Les radios ont pu se dire "libres" car elles furent libérées en France par une décision politique forte : celle de l’autorisation en 1981 de la diffusion sur la bande FM. Cela permit à de nombreuses radios jusqu’alors pirates de devenir légitimes. Parmi ces radios pirates, certaines étaient des radios musicales, militant pour une liberté de diffusion artistique face au désert culturel des grandes ondes publiques. D’autres étaient des radios militantes, des radios de luttes sociales dont se revendiquent aujourd’hui encore une grande partie des radios associatives.

Les grandes radios musicales commerciales actuelles ont détourné cette liberté première, acquise de haute lutte. Elles sont régies par des systèmes commerciaux qui étouffent au contraire la liberté et la créativité musicales, préférant les produits préformatés aux talents artistiques. Les scènes musicales dites "émergentes", "locales", "alternatives", ne sont plus représentées que sur les radios associatives ou sur certaines radios du service public.

Les radios sont libres dans la loi depuis 1981. Elles ont trente ans en ce mois de mai 2011. Mais pour les bénéfices financiers, une grande partie d’entre elles a préféré renoncer à la liberté réelle, préférant rester libre de continuer dans les fers qu’elle se sont elles-mêmes choisis....

Mais la vraie liberté est celle qui donne un sens à la radio : celle de diffuser des contenus riches et diversifiés, la liberté d’être un outil culturel au service de la démocratie.
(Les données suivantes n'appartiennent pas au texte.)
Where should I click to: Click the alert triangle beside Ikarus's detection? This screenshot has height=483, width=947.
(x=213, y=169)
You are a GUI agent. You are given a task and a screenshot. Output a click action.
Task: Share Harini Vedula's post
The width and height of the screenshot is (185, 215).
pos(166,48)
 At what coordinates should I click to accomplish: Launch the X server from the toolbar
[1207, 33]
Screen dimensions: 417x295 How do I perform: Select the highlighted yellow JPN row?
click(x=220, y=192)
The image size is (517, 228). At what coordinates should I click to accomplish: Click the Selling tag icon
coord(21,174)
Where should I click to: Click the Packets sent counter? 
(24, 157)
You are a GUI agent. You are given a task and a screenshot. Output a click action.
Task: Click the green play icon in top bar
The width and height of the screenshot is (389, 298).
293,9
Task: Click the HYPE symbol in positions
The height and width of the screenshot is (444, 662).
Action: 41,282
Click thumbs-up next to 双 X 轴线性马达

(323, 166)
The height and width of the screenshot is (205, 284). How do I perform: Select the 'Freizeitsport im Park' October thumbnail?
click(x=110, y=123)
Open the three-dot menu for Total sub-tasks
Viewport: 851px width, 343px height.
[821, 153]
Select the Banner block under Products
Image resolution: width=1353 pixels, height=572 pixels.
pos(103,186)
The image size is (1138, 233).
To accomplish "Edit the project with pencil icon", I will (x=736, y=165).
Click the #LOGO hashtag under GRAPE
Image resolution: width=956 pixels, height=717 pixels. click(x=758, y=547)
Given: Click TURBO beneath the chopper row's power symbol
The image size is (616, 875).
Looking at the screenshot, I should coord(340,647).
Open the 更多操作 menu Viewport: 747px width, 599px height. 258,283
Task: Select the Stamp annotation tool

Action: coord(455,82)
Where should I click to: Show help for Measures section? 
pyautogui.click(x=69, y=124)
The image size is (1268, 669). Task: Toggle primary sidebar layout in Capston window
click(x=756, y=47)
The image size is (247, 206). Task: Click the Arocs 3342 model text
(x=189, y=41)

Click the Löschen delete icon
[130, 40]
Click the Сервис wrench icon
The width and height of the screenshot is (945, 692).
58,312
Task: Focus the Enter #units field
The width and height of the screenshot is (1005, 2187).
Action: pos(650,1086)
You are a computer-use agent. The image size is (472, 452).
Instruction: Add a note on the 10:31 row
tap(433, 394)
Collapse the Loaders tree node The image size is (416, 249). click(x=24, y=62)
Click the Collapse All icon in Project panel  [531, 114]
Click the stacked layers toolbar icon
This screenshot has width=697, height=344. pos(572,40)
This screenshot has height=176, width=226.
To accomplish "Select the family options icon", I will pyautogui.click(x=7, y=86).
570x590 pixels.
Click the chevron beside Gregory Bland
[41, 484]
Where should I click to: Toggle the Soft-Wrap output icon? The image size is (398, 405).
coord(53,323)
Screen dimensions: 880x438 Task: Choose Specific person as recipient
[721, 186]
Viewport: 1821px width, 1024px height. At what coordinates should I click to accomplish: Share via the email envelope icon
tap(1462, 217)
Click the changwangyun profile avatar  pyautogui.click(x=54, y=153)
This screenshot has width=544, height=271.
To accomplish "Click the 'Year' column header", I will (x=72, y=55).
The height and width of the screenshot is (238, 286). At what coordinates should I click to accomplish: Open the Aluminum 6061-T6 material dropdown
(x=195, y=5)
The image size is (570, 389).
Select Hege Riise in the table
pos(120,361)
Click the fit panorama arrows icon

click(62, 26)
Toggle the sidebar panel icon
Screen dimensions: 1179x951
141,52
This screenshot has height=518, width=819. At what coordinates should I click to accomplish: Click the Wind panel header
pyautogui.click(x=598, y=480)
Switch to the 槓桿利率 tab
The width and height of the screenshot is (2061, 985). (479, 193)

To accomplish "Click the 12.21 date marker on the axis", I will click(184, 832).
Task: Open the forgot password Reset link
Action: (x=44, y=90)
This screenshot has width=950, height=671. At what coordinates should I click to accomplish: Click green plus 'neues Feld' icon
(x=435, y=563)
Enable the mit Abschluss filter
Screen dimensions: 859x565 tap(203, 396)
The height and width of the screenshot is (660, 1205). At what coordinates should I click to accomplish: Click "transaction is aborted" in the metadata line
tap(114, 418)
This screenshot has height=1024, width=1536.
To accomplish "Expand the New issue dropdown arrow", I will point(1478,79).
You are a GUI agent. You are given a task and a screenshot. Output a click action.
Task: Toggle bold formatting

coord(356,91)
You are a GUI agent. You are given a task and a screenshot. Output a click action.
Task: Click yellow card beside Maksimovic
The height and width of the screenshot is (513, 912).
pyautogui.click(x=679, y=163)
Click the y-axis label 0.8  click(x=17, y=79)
Alors que les grandes radios commerciales se préoccupent des marges financières de leurs actionnaires, les radios associatives, non commerciales, continuent de cultiver cette liberté et de promouvoir la diversité culturelle dans leurs territoires. Le budget annuel d’une radio associative est en moyenne 6 à 7 fois inférieur aux seuls revenus d’un PDG de grande radio commerciale. Avec ce budget, la radio fait en général vivre deux à trois salariés, participe au développement local de son territoire, forme des habitants, et fait vivre des scènes culturelles locales dans une grande diversité...

C’est pour cette diversité musicale et culturelle que se sont battues les radios pirates. C’est aussi pour que la radio et ses contenus soient de véritables outils démocratiques au service des citoyens et de l’éducation populaire. C’est cet état d’esprit que l’anniversaire des trente ans doit célébrer.